Problem to work on
Please output the data below exactly as given, starting at its first line and stopping after the line that contains "Given: Open the Surveys menu item".
** Data for review follows **
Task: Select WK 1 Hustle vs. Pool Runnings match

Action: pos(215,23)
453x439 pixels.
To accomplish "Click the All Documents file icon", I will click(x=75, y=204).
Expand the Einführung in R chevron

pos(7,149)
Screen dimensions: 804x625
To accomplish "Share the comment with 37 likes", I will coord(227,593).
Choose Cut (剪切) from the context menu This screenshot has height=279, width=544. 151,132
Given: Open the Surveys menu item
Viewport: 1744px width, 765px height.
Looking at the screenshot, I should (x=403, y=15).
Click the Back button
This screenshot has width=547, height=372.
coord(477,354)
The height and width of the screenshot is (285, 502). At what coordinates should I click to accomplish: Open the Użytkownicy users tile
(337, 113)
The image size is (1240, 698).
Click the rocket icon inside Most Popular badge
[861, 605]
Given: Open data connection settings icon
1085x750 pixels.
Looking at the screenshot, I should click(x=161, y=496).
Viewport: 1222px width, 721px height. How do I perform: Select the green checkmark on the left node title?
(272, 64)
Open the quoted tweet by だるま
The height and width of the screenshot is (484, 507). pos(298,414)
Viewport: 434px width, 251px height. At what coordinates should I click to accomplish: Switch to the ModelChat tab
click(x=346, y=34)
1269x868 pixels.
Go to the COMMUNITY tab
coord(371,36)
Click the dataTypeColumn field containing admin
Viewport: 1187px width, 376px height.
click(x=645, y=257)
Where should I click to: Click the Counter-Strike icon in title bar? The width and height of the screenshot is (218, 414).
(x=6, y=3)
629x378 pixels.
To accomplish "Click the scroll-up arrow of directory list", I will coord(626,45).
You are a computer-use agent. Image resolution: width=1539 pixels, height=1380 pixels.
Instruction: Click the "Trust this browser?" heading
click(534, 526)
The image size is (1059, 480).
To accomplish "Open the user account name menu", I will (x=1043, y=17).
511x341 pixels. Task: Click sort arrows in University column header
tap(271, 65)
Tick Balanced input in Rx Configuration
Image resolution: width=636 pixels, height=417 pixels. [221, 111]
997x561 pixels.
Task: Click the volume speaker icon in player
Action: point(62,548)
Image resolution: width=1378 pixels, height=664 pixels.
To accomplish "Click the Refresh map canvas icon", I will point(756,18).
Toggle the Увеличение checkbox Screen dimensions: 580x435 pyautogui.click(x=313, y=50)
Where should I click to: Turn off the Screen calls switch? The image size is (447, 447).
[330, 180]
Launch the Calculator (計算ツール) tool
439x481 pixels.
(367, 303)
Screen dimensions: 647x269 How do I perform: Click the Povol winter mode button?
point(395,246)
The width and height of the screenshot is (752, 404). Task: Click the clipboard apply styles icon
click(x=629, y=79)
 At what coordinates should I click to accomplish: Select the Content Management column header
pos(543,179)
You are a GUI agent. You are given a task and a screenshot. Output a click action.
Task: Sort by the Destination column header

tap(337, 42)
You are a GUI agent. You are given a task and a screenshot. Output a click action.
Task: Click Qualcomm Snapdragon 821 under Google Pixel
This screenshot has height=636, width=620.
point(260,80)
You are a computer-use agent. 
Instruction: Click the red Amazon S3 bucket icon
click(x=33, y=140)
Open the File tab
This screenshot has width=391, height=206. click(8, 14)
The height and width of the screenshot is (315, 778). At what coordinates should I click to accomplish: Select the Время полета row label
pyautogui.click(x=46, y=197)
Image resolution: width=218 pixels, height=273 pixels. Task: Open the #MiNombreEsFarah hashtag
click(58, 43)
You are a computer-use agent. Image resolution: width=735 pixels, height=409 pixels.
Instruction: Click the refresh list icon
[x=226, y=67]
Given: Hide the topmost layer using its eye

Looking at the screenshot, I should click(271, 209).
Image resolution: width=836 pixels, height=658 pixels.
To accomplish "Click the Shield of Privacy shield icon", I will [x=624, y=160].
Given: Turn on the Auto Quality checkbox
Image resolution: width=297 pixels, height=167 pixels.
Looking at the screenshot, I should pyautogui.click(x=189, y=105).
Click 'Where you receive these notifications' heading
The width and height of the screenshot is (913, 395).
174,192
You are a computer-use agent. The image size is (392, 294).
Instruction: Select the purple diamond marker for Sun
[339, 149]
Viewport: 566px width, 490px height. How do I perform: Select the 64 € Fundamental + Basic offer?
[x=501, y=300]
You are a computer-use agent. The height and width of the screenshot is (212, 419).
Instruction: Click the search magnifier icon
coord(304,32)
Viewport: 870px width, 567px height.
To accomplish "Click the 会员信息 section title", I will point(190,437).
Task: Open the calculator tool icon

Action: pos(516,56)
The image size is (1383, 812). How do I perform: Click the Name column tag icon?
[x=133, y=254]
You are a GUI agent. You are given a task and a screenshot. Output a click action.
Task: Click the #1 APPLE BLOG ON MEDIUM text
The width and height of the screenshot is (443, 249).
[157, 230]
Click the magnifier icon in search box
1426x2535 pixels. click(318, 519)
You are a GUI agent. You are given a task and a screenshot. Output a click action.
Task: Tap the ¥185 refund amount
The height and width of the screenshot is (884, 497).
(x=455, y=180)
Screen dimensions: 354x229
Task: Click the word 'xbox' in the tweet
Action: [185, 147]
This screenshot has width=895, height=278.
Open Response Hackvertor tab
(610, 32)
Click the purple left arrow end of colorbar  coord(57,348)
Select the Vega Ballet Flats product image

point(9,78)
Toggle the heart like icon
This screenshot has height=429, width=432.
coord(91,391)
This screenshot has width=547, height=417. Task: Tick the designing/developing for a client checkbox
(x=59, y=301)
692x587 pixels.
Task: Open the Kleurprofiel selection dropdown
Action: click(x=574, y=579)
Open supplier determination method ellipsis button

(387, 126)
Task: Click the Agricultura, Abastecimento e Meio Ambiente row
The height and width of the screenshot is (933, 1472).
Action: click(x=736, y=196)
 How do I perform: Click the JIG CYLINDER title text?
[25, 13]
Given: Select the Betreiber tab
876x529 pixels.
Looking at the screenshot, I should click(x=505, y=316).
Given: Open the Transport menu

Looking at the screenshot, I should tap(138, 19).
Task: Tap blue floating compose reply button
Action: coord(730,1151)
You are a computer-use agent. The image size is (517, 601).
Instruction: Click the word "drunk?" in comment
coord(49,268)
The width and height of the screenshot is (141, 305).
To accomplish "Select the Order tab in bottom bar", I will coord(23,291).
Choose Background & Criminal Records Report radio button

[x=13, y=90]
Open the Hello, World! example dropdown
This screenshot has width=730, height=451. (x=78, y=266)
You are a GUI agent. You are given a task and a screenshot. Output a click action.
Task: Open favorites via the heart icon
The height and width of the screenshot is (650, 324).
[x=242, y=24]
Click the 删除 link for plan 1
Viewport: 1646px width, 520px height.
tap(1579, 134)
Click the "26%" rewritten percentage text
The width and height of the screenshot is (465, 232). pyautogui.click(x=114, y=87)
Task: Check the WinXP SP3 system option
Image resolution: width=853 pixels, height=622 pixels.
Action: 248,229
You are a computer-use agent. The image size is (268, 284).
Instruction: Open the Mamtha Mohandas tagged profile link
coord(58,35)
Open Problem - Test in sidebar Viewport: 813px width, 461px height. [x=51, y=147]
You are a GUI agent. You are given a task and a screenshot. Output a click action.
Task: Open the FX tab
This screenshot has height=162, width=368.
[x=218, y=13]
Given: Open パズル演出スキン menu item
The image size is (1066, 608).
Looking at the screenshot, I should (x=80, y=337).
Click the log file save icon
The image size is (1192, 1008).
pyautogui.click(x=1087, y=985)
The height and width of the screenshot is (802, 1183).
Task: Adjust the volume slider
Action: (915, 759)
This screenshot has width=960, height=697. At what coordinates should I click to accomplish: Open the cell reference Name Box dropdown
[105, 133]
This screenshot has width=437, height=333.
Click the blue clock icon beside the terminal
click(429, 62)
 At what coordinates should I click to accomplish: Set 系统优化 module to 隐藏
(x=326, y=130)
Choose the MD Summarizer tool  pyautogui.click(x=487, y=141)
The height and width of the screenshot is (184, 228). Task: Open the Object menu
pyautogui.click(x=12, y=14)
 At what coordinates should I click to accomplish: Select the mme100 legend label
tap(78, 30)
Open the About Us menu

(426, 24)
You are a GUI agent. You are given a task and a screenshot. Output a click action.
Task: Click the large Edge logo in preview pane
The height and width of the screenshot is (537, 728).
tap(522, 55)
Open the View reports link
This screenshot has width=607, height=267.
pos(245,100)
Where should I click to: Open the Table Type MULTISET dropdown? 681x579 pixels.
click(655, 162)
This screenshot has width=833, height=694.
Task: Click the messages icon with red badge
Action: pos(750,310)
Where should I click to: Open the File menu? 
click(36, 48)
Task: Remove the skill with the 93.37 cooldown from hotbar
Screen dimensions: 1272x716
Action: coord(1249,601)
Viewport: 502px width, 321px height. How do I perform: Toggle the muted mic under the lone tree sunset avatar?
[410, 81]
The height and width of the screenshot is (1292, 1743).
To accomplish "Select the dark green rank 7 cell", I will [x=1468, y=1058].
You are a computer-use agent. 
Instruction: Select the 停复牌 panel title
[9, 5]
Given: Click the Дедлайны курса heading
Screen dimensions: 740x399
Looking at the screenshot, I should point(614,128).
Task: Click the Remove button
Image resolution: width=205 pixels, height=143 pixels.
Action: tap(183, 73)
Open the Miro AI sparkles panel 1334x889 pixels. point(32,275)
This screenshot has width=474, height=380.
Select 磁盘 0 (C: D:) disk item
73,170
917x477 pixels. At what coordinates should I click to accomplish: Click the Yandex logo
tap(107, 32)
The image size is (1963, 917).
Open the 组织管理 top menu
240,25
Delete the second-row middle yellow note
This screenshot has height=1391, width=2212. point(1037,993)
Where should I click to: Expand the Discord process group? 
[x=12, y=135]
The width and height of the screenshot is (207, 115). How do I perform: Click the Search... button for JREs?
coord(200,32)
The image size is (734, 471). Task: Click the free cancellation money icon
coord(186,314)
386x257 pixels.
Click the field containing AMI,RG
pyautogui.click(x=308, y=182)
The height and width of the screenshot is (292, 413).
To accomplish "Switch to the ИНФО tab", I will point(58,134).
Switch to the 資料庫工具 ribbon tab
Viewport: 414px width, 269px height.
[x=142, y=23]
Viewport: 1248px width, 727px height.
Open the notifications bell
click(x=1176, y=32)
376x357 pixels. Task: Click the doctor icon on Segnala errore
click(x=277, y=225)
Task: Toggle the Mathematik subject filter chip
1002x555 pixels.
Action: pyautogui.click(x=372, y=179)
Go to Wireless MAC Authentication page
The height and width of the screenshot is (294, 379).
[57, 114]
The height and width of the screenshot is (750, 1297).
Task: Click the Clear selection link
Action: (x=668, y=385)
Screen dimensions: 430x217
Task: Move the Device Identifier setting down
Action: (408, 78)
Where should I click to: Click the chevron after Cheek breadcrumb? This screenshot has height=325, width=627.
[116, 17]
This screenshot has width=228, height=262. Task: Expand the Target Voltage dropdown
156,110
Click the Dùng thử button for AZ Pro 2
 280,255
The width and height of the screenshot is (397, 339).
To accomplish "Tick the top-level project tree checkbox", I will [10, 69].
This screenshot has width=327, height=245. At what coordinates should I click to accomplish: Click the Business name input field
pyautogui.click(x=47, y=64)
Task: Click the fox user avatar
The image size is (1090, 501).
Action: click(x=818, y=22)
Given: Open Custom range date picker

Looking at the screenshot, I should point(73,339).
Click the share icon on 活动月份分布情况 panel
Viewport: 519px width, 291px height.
** End of Data for review **
Task answer
Task: Select WK 1 Hustle vs. Pool Runnings match

Action: pos(215,23)
453x439 pixels.
To accomplish "Click the All Documents file icon", I will click(x=75, y=204).
Expand the Einführung in R chevron

pos(7,149)
Screen dimensions: 804x625
To accomplish "Share the comment with 37 likes", I will coord(227,593).
Choose Cut (剪切) from the context menu This screenshot has height=279, width=544. 151,132
Given: Open the Surveys menu item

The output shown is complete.